In May I had a fun-filled trip with friends to New York City. Being close to summer, I wanted to make a trip out to Coney Island to see it in person after so much research of the iconic amusement parks. On Sunday afternoon Craig and I took a long subway ride out to make the afternoon tour given by the Coney Island History Project. It was a walking tour that showed us the few remaining charming historic parts of Coney Island amidst the loud annoying music and shiny new super thrill rides. Deno's Wonder Wheel, Spook-o-rama, the Cyclone, some of the kiddie rides, and a shooting game are a few vintage parts that remain. (Some parts have been destroyed by fire or closed and dismantled.) We took a ride on the Wonder Wheel, choosing a stationary car over the ones that swing back and forth. I loved the colors of the Wonder Wheel and all of the old hand-painted signage.

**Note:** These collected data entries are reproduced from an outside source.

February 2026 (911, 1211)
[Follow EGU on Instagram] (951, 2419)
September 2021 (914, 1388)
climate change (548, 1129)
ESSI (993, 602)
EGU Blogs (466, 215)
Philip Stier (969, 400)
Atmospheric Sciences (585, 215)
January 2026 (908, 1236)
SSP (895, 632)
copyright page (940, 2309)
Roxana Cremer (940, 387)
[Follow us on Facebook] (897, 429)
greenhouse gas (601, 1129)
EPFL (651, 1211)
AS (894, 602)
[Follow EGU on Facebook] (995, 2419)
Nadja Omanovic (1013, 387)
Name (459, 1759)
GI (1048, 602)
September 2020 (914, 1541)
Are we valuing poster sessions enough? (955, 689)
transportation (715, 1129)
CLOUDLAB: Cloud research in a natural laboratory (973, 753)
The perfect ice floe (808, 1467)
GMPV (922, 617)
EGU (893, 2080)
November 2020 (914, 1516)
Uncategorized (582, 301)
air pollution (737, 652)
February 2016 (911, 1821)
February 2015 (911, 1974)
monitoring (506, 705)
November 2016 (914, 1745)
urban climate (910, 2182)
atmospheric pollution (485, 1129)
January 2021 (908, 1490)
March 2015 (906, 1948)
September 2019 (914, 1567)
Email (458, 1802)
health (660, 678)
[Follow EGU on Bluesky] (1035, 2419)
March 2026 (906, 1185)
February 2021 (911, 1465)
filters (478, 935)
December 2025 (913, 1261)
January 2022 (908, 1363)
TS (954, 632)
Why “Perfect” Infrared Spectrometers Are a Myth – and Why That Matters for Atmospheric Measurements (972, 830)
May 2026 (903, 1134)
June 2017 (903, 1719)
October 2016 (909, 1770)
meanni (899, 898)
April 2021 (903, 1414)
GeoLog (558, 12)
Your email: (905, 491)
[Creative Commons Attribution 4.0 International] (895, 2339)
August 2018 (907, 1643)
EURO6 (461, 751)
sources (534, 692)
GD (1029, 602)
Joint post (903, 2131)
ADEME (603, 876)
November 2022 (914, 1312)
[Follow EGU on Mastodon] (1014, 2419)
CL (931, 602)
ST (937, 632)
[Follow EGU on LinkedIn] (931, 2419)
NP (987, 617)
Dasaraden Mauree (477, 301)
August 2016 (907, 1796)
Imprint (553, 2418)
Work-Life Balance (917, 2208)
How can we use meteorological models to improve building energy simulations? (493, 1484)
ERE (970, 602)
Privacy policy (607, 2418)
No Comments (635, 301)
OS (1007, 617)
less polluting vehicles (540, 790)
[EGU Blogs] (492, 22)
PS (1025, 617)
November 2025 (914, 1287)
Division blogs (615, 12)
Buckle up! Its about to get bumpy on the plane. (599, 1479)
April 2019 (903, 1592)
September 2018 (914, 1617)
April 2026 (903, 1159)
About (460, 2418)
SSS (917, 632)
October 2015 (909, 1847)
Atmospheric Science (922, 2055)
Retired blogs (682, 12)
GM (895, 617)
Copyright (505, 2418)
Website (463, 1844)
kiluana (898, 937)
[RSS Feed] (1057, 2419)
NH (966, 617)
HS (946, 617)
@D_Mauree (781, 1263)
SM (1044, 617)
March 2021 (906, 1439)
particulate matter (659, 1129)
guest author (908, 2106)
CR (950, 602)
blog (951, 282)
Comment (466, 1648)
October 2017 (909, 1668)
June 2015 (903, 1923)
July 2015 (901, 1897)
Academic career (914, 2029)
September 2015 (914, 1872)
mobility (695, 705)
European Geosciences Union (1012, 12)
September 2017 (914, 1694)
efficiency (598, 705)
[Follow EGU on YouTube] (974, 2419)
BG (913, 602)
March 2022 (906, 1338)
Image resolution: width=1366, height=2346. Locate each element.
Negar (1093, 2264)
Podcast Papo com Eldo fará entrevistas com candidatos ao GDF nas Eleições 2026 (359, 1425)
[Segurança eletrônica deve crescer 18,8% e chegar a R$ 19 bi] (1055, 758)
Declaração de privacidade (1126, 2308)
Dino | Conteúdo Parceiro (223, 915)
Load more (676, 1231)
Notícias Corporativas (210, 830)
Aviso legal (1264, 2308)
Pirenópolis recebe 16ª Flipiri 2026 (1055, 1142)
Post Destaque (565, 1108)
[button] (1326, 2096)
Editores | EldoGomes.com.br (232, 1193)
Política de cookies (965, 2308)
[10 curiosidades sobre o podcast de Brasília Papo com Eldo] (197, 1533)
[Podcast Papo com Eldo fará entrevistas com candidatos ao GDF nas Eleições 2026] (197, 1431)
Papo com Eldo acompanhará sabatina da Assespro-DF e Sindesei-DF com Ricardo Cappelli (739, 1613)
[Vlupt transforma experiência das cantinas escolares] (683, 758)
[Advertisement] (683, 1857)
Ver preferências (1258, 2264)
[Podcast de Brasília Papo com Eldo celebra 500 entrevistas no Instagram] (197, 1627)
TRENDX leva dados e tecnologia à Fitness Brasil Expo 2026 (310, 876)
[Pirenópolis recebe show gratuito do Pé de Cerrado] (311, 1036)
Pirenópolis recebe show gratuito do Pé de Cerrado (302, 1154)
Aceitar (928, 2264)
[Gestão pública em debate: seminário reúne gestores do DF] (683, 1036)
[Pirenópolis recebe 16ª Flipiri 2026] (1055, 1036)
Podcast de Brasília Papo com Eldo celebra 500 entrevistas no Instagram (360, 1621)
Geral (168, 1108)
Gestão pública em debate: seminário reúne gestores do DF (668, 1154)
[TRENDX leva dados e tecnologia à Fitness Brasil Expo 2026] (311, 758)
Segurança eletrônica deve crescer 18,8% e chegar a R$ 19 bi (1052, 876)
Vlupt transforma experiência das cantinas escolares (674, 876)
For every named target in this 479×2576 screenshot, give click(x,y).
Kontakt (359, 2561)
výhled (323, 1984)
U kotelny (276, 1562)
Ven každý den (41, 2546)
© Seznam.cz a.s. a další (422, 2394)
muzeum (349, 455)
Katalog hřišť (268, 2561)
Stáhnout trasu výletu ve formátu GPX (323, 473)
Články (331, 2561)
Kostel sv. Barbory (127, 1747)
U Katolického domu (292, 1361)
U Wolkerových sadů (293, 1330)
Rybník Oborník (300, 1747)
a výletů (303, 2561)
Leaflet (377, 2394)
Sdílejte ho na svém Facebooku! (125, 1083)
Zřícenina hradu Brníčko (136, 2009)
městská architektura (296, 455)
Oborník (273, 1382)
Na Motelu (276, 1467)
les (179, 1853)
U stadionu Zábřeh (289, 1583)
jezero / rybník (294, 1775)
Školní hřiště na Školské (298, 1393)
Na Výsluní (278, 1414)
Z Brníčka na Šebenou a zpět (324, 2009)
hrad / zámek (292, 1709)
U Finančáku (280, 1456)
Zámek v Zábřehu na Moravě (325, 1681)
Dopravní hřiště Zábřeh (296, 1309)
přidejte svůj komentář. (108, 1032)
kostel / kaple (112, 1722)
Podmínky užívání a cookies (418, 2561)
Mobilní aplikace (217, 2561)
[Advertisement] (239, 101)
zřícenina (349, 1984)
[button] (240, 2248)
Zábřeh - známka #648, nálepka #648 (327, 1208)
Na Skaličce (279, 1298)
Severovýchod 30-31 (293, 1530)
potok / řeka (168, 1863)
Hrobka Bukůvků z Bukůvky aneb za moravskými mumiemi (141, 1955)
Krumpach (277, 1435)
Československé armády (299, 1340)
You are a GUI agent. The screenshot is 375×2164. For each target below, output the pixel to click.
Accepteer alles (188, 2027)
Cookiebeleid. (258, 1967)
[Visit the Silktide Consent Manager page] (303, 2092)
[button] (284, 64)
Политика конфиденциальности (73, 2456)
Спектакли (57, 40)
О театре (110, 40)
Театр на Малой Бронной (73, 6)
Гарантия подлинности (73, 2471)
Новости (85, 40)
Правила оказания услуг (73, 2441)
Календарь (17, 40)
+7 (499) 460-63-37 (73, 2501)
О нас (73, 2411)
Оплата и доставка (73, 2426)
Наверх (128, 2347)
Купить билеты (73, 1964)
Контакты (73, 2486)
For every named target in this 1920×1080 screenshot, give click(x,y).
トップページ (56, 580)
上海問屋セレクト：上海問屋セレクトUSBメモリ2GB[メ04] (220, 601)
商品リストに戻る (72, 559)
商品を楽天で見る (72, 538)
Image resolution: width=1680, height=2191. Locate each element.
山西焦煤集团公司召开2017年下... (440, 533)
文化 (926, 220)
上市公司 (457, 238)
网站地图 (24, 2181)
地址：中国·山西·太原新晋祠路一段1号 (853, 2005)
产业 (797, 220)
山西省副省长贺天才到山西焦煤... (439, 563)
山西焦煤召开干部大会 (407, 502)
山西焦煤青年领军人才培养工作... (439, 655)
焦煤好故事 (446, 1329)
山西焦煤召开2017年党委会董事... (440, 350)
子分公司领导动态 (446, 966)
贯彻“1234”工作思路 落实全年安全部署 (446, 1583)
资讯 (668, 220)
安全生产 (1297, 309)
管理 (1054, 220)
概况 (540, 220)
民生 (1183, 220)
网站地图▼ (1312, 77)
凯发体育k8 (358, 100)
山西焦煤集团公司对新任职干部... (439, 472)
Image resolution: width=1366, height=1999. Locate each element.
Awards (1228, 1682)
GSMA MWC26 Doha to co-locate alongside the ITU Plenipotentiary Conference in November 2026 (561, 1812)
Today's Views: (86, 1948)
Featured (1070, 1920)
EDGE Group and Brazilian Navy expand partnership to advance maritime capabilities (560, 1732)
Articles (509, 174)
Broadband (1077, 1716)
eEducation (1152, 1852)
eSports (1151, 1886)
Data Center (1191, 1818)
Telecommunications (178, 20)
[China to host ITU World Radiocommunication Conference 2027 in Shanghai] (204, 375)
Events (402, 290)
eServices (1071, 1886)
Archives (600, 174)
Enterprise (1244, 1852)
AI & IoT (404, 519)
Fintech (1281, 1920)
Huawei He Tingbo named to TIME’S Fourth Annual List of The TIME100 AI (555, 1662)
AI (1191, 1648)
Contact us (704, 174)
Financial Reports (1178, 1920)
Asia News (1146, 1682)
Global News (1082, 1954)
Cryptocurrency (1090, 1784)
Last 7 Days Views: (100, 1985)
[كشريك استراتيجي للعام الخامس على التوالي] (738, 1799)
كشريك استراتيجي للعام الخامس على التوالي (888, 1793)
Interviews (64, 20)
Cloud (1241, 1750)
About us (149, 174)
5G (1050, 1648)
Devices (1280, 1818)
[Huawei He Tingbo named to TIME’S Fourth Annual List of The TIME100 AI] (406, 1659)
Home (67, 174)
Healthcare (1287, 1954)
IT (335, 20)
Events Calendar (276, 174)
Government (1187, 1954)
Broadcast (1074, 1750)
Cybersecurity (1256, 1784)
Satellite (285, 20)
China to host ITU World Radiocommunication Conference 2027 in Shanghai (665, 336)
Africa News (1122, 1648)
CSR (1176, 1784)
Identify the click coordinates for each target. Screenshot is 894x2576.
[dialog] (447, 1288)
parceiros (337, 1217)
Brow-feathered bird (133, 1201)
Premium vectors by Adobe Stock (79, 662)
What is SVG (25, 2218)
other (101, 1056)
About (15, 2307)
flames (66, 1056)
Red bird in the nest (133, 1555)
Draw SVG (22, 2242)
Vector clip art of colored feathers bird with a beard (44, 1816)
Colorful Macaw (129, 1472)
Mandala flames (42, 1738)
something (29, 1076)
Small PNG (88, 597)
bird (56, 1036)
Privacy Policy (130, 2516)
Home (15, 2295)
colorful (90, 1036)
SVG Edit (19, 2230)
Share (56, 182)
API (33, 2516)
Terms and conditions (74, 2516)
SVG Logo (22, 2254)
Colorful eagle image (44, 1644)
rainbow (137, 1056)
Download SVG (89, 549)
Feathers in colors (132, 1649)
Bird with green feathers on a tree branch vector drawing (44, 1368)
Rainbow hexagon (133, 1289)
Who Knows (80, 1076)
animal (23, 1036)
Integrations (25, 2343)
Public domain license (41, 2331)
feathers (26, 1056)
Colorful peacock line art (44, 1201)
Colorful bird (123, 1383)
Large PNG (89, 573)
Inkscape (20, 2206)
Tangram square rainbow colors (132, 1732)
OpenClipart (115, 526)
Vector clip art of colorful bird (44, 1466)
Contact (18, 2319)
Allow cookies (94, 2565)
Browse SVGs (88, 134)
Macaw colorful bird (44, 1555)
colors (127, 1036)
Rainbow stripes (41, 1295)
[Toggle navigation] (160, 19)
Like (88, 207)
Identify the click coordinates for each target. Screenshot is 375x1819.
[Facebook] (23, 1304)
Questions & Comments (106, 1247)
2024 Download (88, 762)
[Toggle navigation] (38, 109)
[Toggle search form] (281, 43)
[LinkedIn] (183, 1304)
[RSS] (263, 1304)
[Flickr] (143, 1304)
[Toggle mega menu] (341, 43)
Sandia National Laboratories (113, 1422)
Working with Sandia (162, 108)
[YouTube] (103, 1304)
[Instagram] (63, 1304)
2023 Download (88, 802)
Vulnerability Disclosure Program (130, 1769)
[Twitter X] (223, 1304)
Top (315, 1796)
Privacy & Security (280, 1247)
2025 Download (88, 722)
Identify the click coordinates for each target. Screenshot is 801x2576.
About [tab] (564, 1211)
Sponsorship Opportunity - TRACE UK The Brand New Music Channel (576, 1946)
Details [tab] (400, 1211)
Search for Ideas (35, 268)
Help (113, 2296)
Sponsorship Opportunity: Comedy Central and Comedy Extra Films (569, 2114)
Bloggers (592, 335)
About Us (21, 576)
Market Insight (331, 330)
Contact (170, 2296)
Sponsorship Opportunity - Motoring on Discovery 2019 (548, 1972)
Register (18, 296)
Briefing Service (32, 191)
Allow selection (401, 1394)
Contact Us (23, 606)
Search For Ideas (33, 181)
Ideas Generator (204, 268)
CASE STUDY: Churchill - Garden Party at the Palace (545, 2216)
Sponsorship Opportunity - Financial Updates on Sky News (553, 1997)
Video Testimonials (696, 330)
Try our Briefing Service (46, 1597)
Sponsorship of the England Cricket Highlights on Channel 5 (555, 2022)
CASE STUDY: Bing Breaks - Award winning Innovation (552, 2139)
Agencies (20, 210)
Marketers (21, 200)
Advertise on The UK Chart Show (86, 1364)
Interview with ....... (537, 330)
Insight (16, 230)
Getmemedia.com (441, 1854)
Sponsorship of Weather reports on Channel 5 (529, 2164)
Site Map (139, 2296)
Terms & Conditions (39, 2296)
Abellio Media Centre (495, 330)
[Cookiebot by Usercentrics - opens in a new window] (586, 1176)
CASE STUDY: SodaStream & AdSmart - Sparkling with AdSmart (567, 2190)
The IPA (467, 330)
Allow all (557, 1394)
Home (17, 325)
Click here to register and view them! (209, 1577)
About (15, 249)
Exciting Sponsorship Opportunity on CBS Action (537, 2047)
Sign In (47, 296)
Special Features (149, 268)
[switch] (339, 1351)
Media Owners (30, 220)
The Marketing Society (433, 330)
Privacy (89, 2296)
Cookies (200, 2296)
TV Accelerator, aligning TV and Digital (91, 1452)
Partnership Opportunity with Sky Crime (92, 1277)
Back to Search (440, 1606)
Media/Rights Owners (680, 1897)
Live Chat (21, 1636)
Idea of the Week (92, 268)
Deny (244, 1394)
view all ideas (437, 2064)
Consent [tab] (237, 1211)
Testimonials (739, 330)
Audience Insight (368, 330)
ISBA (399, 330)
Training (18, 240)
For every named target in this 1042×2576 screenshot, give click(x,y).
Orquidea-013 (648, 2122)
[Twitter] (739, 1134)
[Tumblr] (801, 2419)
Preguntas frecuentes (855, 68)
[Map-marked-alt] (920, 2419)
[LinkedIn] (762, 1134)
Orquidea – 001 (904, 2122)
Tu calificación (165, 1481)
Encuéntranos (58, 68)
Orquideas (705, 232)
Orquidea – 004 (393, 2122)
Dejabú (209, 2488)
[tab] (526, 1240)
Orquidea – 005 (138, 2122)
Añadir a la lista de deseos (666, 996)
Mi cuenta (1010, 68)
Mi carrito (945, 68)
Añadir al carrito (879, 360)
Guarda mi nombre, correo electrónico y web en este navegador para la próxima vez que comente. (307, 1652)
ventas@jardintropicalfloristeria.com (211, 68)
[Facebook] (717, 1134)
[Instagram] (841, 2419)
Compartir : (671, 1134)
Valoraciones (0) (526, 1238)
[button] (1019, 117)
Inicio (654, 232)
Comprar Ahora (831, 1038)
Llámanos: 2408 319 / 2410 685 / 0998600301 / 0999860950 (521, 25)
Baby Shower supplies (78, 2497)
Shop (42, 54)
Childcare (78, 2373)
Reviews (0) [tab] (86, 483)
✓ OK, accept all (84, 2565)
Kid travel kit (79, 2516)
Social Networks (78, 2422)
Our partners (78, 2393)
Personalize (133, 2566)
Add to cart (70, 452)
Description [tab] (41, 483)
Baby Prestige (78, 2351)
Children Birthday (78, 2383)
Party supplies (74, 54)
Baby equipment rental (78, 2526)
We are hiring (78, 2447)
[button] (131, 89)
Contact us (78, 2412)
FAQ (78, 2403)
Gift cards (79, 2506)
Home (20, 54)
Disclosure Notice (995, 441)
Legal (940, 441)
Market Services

Saturday we took a day trip out to see Storm King, a sculpture park outside the city. The setting was beautiful and scale and the siting of the works was impressive. There were several Mark di Suvero massive sculptures with suspended parts that slightly hovered in the air. The Alexander Calder sculptures were my favorite; I love his whimsical forms and his color red.
I was also inspired by Fortunato Depero's work at the Guggenheim Italian Futurism show. I loved his forms and color palette, similar to the Wonder Wheel. Both were from the same time period, around 1920. The painting below reminds me of The Wizard of Oz, one of my favorite movies.